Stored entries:
--- START ---

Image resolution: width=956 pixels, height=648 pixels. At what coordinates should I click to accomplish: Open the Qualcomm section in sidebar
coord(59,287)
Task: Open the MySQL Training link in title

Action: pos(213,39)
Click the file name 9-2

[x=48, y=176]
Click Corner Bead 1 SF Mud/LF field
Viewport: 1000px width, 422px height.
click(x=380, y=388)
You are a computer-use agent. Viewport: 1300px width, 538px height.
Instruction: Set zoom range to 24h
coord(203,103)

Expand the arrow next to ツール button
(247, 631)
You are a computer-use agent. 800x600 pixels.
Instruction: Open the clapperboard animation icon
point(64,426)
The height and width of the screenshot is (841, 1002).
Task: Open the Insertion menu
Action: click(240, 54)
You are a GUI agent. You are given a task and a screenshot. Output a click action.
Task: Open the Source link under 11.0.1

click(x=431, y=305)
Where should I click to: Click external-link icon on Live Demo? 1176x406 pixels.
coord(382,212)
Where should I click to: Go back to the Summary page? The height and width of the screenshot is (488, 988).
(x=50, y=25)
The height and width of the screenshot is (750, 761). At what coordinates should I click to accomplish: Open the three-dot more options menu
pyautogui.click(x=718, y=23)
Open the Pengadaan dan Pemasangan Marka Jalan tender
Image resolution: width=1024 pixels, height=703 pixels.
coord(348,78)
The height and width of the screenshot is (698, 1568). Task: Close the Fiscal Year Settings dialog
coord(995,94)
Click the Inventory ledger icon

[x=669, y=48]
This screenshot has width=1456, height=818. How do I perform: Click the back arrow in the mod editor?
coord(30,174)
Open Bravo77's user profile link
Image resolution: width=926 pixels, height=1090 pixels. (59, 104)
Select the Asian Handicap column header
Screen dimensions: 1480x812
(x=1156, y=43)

--- END ---

### GOAL OF THE EXERCISE
Please state how many lines in the entries above include the word "computer", giving only the number.

### PROBLEM SOLUTION
2